§ OBJECTIVE
Reproduce each of the items below word for word, leaving nothing out and changing nothing.

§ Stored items
::::::
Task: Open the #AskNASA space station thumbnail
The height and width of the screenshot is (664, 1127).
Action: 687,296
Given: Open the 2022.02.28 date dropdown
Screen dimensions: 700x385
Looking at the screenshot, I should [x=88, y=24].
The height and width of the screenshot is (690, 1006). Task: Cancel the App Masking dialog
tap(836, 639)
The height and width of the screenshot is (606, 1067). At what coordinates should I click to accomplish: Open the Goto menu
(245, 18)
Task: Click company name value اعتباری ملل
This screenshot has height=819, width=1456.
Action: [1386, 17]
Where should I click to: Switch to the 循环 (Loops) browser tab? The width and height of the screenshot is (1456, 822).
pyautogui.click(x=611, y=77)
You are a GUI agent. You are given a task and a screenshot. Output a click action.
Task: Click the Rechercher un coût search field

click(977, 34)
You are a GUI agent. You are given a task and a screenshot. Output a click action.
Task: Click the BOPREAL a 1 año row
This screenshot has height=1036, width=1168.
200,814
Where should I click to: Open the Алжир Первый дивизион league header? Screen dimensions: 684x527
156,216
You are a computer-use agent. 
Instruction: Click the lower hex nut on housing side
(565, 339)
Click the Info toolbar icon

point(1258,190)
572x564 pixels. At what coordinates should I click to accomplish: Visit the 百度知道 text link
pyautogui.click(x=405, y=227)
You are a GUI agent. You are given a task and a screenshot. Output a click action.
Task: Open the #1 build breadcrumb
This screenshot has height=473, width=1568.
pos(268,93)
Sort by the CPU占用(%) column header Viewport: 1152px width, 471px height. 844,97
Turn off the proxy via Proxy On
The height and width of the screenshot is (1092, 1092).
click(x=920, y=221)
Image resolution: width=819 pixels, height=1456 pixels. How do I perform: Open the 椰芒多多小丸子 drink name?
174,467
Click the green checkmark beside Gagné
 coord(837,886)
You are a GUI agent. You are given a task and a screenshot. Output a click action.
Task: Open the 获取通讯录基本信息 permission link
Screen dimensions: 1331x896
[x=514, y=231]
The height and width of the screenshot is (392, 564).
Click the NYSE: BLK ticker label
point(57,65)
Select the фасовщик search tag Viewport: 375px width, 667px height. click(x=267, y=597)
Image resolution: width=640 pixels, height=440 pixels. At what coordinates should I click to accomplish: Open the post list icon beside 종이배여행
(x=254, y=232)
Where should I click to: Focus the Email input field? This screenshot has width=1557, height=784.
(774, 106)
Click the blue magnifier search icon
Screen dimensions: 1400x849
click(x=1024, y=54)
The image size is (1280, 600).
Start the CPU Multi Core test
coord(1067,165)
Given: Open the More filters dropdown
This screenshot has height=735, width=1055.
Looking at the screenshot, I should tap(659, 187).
::::::
§ CORRECT RESULT
Task: Open the #AskNASA space station thumbnail
The height and width of the screenshot is (664, 1127).
Action: 687,296
Given: Open the 2022.02.28 date dropdown
Screen dimensions: 700x385
Looking at the screenshot, I should [x=88, y=24].
The height and width of the screenshot is (690, 1006). Task: Cancel the App Masking dialog
tap(836, 639)
The height and width of the screenshot is (606, 1067). At what coordinates should I click to accomplish: Open the Goto menu
(245, 18)
Task: Click company name value اعتباری ملل
This screenshot has height=819, width=1456.
Action: [1386, 17]
Where should I click to: Switch to the 循环 (Loops) browser tab? The width and height of the screenshot is (1456, 822).
pyautogui.click(x=611, y=77)
You are a GUI agent. You are given a task and a screenshot. Output a click action.
Task: Click the Rechercher un coût search field

click(977, 34)
You are a GUI agent. You are given a task and a screenshot. Output a click action.
Task: Click the BOPREAL a 1 año row
This screenshot has height=1036, width=1168.
200,814
Where should I click to: Open the Алжир Первый дивизион league header? Screen dimensions: 684x527
156,216
You are a computer-use agent. 
Instruction: Click the lower hex nut on housing side
(565, 339)
Click the Info toolbar icon

point(1258,190)
572x564 pixels. At what coordinates should I click to accomplish: Visit the 百度知道 text link
pyautogui.click(x=405, y=227)
You are a GUI agent. You are given a task and a screenshot. Output a click action.
Task: Open the #1 build breadcrumb
This screenshot has height=473, width=1568.
pos(268,93)
Sort by the CPU占用(%) column header Viewport: 1152px width, 471px height. 844,97
Turn off the proxy via Proxy On
The height and width of the screenshot is (1092, 1092).
click(x=920, y=221)
Image resolution: width=819 pixels, height=1456 pixels. How do I perform: Open the 椰芒多多小丸子 drink name?
174,467
Click the green checkmark beside Gagné
 coord(837,886)
You are a GUI agent. You are given a task and a screenshot. Output a click action.
Task: Open the 获取通讯录基本信息 permission link
Screen dimensions: 1331x896
[x=514, y=231]
The height and width of the screenshot is (392, 564).
Click the NYSE: BLK ticker label
point(57,65)
Select the фасовщик search tag Viewport: 375px width, 667px height. click(x=267, y=597)
Image resolution: width=640 pixels, height=440 pixels. At what coordinates should I click to accomplish: Open the post list icon beside 종이배여행
(x=254, y=232)
Where should I click to: Focus the Email input field? This screenshot has width=1557, height=784.
(774, 106)
Click the blue magnifier search icon
Screen dimensions: 1400x849
click(x=1024, y=54)
The image size is (1280, 600).
Start the CPU Multi Core test
coord(1067,165)
Given: Open the More filters dropdown
This screenshot has height=735, width=1055.
Looking at the screenshot, I should tap(659, 187).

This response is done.